We fit in a few more nights out with our gang before we disperse in different directions. We even had time to schedule an interview with a Japanese sailing magazine the day before we were planning to leave. We also stopped by to check out the Alinghi Compound for Switzerland's America's Cup Team that had just opened to the public. The base featured a number of interesting displays and simulators, but of course nothing proprietary. Garth and I had a go on the coffee grinders (large winches) during a simulated spinnaker hoist and I tried the bow simulator designed to test one's balance on the bow of a bucking boat (pretty normal at this point for me). Displays explained each team member position and its location on the boat as well as the skills required, outlined sail and hull composite materials and shed light on various tidbits about the America's Cup and its history. Many of the Alinghi team members were on site and we were able to pick out a number of well known sailors. I got the opportunity to meet Russell Coutts, take pictures and chat with him briefly, surprising him with our story of sailing to New Zealand from the U.S. When we return to New Zealand, the Louis Vuitton Challenger series is likely to be well underway and it'll be interesting to be here while it is going on. Of course, as before all major passages, all the bluewater cruisers in the marina were talking about when would be the best weather window to head for the tropics. We checked various weather sites on the Internet daily as we finished our preparations. We were all provisioned and ready to go, yet found that a low pressure system was stalled, creating adverse winds. Before each passage I tend to make a bunch of ready to eat meals to minimize the need for cooking in rough weather, so the clock was ticking on all this food, plus we were starting to eat through our stores. Finally the wind turned more southerly. While it takes courage to leave a perfectly good marina in a predicted gale with 50 knot gusts, it was great timing to get north quickly under a full moon.

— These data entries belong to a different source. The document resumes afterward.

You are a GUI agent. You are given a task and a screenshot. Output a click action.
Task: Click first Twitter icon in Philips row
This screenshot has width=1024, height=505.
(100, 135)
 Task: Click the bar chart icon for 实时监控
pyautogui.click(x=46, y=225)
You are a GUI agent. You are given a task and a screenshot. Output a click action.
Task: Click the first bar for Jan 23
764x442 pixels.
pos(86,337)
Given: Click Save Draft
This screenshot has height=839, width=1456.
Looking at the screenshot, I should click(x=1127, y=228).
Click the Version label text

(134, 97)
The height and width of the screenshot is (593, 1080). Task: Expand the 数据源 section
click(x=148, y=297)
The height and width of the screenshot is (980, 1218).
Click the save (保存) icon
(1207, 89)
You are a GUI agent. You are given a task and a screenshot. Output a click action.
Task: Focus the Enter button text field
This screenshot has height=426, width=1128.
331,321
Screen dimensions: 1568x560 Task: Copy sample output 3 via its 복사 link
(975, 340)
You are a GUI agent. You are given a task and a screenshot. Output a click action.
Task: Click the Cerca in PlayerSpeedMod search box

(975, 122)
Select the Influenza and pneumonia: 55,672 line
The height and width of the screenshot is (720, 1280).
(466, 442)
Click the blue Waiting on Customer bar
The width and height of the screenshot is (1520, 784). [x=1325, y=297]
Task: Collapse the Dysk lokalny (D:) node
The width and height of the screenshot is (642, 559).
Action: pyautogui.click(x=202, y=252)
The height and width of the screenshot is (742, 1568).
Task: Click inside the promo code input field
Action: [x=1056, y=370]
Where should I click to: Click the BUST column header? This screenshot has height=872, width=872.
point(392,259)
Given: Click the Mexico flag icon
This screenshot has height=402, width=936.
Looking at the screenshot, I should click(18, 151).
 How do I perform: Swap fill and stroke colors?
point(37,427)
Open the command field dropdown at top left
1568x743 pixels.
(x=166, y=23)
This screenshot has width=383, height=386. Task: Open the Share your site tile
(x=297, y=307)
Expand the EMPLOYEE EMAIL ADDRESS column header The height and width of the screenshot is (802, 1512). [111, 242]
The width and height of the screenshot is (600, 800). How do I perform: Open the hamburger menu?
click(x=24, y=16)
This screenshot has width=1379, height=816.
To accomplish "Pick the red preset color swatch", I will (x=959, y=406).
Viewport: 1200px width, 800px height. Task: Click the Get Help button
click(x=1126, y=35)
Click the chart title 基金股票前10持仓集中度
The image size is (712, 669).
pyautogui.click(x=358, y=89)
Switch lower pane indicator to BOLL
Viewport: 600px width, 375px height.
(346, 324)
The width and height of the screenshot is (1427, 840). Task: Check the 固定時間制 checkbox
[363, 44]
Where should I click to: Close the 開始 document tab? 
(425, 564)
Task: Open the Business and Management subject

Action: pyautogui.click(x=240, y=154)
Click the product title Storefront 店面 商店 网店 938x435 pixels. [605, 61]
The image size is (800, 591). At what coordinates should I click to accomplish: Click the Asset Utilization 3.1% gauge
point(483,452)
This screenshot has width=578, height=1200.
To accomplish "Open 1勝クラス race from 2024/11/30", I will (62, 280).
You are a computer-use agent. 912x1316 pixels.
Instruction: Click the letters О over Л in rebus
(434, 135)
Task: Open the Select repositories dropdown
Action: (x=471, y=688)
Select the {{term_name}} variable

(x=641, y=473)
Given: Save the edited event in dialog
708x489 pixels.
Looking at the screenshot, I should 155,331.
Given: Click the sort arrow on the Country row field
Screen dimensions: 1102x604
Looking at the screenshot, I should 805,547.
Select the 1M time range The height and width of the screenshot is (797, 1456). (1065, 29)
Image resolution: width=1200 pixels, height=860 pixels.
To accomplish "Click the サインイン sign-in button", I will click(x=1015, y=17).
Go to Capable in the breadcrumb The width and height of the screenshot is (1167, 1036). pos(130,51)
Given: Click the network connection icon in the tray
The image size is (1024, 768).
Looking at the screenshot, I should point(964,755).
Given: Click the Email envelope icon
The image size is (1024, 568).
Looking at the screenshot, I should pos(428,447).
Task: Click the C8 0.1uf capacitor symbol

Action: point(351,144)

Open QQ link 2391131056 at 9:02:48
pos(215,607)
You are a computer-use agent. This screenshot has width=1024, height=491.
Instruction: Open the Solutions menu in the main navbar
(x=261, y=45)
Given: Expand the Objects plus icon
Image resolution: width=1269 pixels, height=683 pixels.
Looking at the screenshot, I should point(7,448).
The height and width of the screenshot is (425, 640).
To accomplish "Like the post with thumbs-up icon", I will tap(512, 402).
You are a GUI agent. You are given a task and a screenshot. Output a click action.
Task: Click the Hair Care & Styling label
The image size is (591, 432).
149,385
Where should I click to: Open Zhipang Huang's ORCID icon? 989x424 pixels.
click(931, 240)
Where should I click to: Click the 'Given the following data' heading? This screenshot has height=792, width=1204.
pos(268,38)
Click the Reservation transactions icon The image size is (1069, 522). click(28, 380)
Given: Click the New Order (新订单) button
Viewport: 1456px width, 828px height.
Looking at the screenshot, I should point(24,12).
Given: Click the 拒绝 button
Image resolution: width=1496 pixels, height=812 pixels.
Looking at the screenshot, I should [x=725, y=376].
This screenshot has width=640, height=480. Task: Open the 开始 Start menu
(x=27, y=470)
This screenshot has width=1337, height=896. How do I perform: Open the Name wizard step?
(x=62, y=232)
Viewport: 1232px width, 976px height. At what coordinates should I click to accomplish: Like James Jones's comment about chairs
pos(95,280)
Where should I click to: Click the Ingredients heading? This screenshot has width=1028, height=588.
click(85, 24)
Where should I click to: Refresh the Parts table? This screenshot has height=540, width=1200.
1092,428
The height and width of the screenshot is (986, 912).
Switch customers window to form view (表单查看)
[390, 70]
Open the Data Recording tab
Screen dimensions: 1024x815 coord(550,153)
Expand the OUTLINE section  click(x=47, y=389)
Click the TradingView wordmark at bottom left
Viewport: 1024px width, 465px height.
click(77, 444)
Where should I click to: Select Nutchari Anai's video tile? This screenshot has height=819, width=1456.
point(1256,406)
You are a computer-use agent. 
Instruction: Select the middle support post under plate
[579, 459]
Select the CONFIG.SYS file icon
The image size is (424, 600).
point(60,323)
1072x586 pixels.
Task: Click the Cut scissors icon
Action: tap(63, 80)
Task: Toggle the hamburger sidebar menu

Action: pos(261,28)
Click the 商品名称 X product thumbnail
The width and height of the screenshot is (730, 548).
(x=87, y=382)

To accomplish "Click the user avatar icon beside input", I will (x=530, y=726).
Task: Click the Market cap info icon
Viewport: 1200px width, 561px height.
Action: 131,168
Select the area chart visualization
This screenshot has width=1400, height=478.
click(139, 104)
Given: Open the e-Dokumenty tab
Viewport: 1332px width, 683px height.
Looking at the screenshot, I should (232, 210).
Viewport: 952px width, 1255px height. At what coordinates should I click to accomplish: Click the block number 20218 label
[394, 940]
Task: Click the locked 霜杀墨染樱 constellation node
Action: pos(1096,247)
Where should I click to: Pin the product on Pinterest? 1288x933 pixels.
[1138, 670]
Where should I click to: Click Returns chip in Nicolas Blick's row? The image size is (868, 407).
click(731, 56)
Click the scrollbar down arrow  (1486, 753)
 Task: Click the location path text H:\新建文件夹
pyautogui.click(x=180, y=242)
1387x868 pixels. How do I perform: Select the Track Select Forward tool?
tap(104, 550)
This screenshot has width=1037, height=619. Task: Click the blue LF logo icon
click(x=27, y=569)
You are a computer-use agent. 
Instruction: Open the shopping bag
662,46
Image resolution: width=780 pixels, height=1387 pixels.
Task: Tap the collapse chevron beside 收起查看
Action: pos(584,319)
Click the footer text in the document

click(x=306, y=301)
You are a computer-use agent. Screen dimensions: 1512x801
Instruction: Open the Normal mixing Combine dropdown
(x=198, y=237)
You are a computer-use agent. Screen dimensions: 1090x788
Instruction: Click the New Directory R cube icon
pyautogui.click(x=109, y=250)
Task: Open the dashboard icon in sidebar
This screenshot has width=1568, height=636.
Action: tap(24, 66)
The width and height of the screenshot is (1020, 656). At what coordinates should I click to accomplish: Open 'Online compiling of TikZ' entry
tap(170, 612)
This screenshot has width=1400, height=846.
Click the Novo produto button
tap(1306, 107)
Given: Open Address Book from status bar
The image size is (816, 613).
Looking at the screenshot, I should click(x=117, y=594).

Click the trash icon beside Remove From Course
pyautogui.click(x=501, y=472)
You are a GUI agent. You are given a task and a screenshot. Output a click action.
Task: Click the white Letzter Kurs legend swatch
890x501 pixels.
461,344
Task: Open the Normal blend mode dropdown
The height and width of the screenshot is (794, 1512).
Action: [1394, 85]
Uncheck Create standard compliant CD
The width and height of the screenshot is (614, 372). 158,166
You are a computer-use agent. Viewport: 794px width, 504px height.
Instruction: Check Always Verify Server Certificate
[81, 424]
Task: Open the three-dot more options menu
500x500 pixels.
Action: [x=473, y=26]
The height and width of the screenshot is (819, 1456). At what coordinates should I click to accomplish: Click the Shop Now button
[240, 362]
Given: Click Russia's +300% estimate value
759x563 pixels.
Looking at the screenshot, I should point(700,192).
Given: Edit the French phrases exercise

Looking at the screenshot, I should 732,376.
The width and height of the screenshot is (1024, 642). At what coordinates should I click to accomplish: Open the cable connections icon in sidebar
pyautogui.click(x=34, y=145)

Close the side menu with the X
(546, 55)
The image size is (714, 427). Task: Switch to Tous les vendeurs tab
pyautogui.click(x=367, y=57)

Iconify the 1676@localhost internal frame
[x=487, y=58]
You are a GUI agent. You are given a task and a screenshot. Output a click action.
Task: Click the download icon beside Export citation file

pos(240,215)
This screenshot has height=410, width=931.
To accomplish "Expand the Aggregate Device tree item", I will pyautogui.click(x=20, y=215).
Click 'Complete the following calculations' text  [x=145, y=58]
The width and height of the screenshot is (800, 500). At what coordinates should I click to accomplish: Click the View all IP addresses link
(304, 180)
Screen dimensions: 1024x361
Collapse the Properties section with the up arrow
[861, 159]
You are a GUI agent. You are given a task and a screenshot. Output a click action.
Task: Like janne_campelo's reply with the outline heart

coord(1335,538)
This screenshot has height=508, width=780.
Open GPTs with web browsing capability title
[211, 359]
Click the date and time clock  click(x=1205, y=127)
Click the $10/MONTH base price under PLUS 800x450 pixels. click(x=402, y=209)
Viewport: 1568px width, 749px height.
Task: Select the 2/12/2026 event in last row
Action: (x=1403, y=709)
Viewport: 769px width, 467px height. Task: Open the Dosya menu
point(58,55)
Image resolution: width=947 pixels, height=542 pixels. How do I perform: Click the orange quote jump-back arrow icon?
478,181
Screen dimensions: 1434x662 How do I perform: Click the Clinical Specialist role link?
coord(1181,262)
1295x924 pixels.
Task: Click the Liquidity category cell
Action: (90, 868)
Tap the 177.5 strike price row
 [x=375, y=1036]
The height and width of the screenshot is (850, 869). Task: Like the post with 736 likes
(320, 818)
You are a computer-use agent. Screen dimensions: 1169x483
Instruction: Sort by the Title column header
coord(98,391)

For 3-4 days, we had 35+ knot winds mostly from behind us. During the first couple of days, we thought "Yee Ha! " It was a wet, wild ride. And it was really cold. We were averaging 7.5 knots with a sail about the size of a handkerchief (a reefed #3). By the third day, it was getting a little old. Our foul weather gear was soaked through and it was a challenge to do anything below decks, including putting on the many layers of clothing we needed to stay warm. We checked in with Russell Radio each morning by HF radio, giving our position coordinates, and received a personal weather prediction for our current position. When I heard a forecast that the wind was supposed to build again in our area, my heart sank, since it had finally become comfortable enough below to function beyond mere survival. But despite that forecast the wind and waves continued to mellow with fewer squalls and shift more behind us and by the 4th day we were pretty comfortable yet still going fast. We covered far more distance in much less time than on this same passage heading towards New Zealand without even raising the main sail until the 4th or 5th day. We saw more rainbows in those first few days than we've ever seen and we each saw the most incredible moonbow that could only be produced by a full moon and rainsqualls. And as the weather cleared, millions of stars more than we've been able to see amidst the lights of New Zealand became visible again. We headed east initially, while the wind was westerly assuming the wind would be from the SE and E once we got into the trade winds. Then we sailed mostly due north, hovering about the International Date line (180 degrees, where east meets west) and joking about going from tomorrow to yesterday by the whim of our heading.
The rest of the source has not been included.